Samuel afirma ser um homem que não gostava de política, mas garante não ignorar o impacto negativo causado pela vinda de cerca de 30 mil venezuelanos para Boa Vista e a revolta de boa parte da população local. “A verdade é que da Venezuela para o Brasil vieram as prostitutas, os bandidos e os miseráveis. Eles estão a causar problemas, mas não consigo dar as costas aos miseráveis”, disse.

Sobre a precariedade da vida dos imigrantes que estão na região da fronteira mais ao norte do Brasil, localizada a mais de 3.400 quilómetros da cidade do Rio de Janeiro, confessa que, embora prefira permanecer anónimo, agrada-lhe saber que é lembrado por quem socorre.

“Eu ajudei uma venezuelana que é cega. Uma vez ela deu-me um abraço tão forte, tão verdadeiro, que até hoje me emociono. Ela nunca me viu, mas sabe ao longe quando estou por perto”, lembra.

“Se eu tivesse que escolher entre ser imortal e ser eterno escolheria ser eterno. Não sei, mais acho que estas pessoas vão se lembrar de mim para sempre. Então, posso ser eterno na vida delas”, acrescenta.

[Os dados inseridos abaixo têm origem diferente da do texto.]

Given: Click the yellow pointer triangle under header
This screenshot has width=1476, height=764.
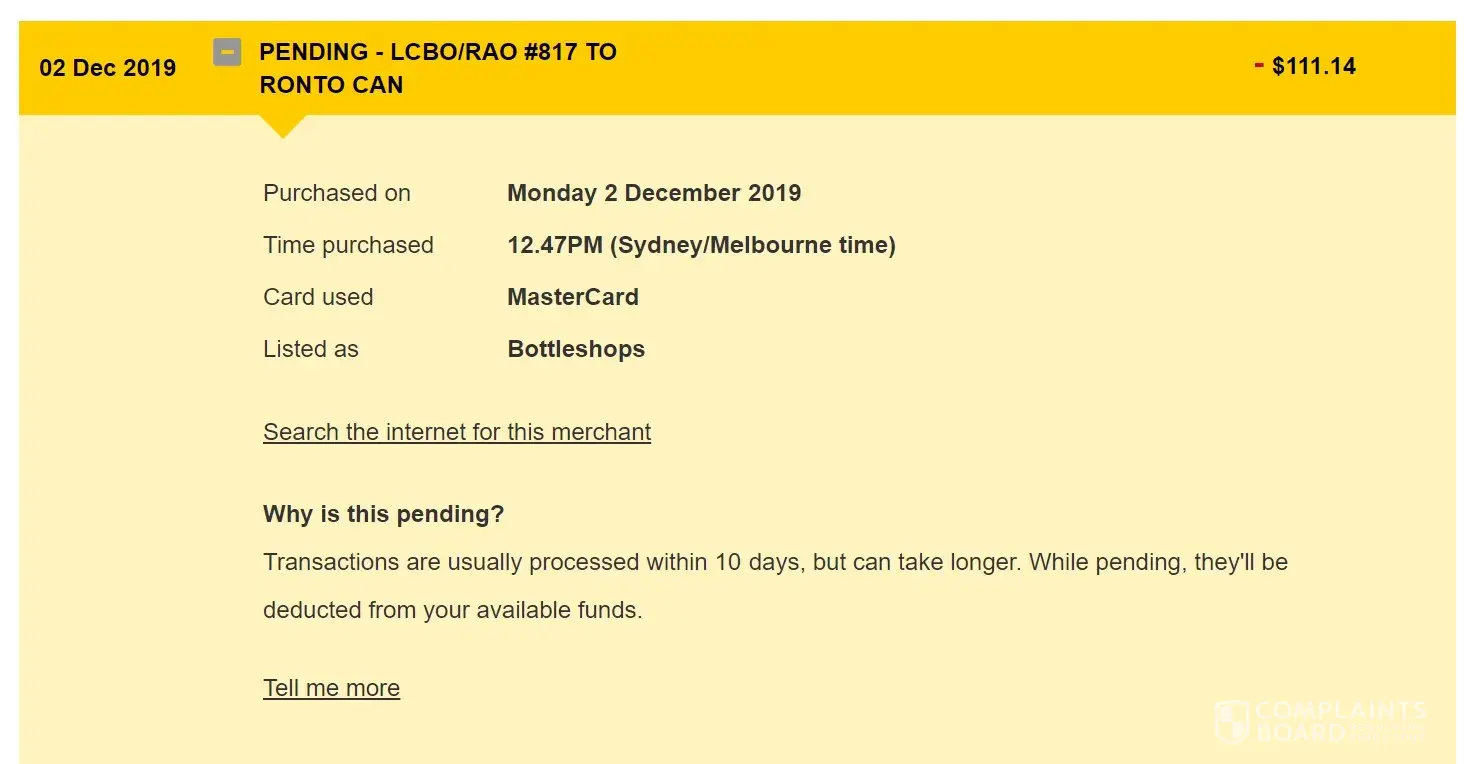Looking at the screenshot, I should click(x=282, y=126).
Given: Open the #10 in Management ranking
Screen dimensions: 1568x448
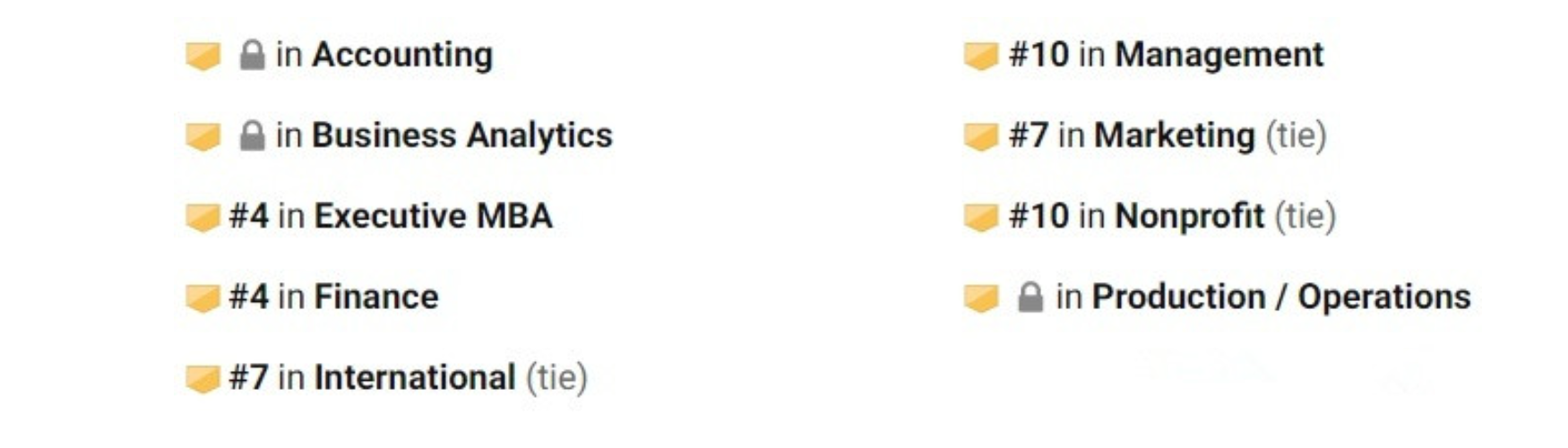Looking at the screenshot, I should [x=1167, y=56].
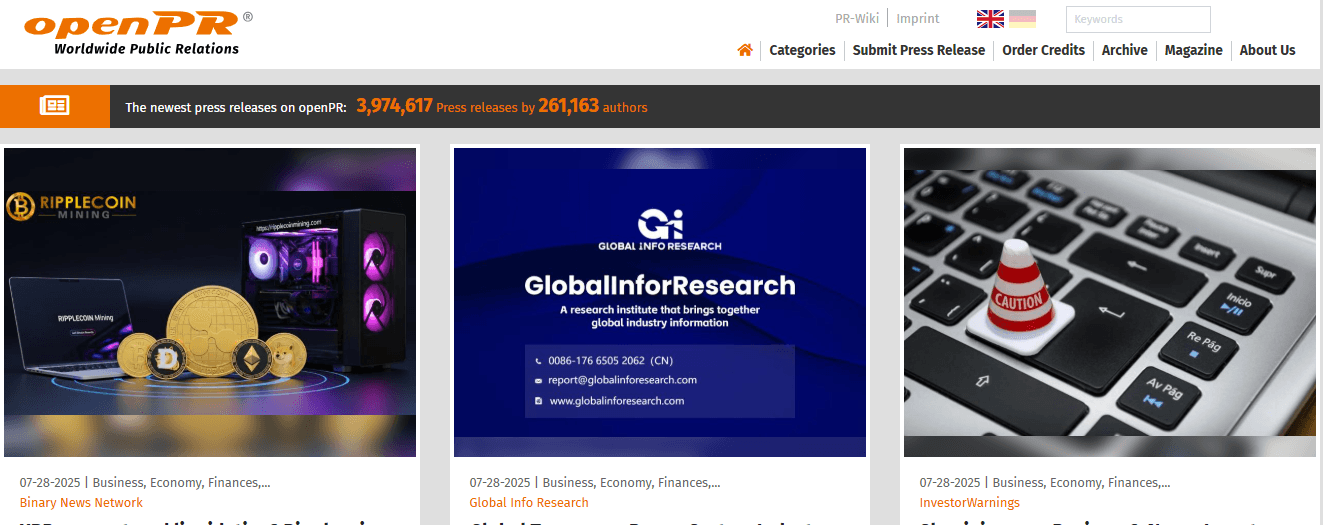1323x525 pixels.
Task: Open the Ripplecoin Mining article image
Action: click(x=210, y=302)
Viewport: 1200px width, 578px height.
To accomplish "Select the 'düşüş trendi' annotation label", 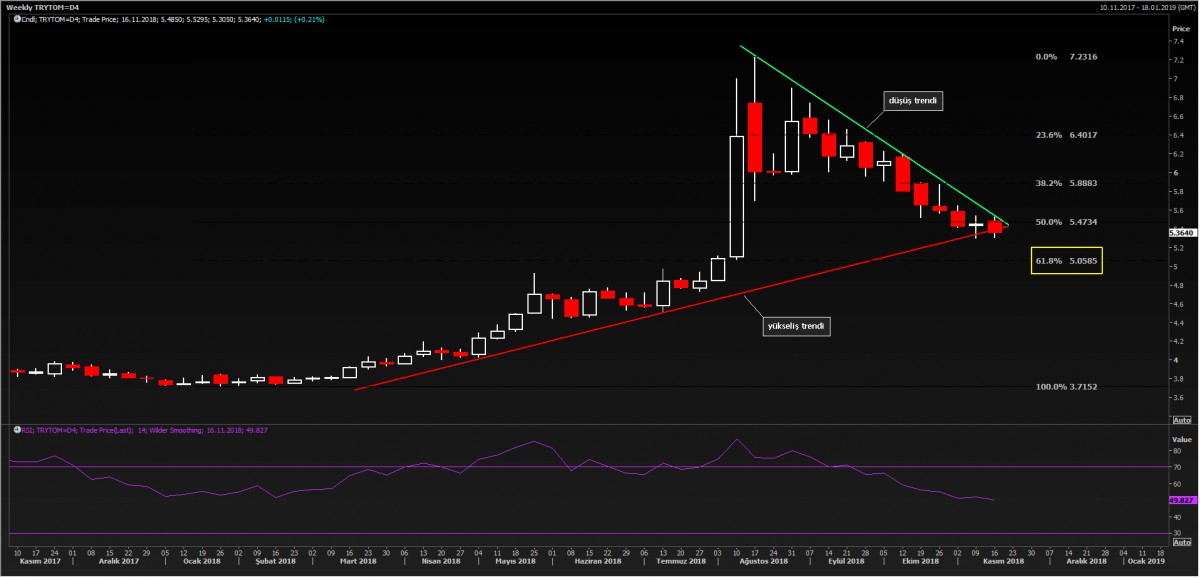I will tap(912, 101).
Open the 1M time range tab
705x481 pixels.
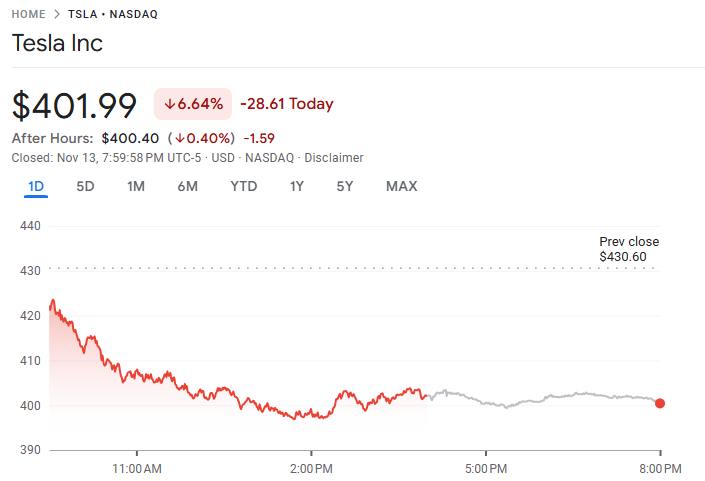136,186
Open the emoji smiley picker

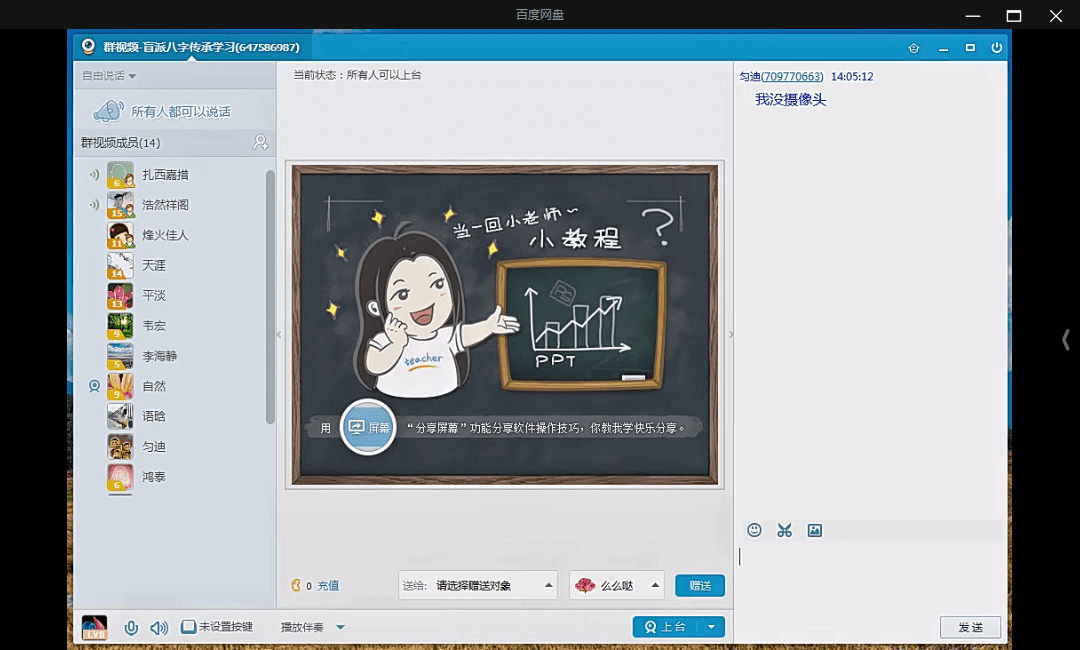pos(755,530)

No final da jornada, com o carro e a feição mais leve, Samuel reconhece que encontrar soluções para mitigar o impacto da crise migratória em Roraima, o estado menos populoso e um dos mais pobres do Brasil, será uma missão difícil.

“Não há solução mágica, mas seria bom que houvessem mais voluntários e que as organizações não-governamentais e os políticos deixassem de aproveitar este sofrimento dos venezuelanos para promoverem os seus interesses”, conclui.

A morte de um brasileiro e de um venezuelano após um furto num comércio local na quinta-feira agravou a tensão causada pelo fluxo migratório em Boa Vista. Alguns venezuelanos que vivem num acampamento visitado pela Lusa, perto do abrigo Jardim Floresta, disseram que tinham medo de serem atacados por brasileiros.

No sábado, um protesto organizado por moradores de Boa Vista pediu a expulsão dos venezuelanos que estão nas ruas da cidade e os ânimos tiveram que ser controlados pelo Exército brasileiro, que evitou um novo conflito. O incidente aconteceu dez dias depois que o Presidente do Brasil, Michel Temer, ter anunciado a mobilização de 3.200 soldados para reforçar a segurança na região.

Há cerca de um mês, na cidade de Pacaraima, que fica na fronteira do Brasil com a Venezuela, um conflito acabou com a expulsão de 1.200 venezuelanos que estavam na cidade, após um assalto a um comerciante brasileiro.

De acordo com dados oficiais, desde 2017 entraram no Brasil 154.920 venezuelanos por via terrestre na cidade de Pacaraima, mas cerca de 79.402 deles regressaram para seu país.

Dos que decidiram permanecer no Brasil, cerca de 5.200 estão a viver em abrigos construídos em Boa Vista e dependem da ajuda humanitária do Governo brasileiro e da Alto Comissariado das Nações Unidas para Refugiados. Outros milhares permanecem acampados nas ruas em busca de abrigo e trabalho.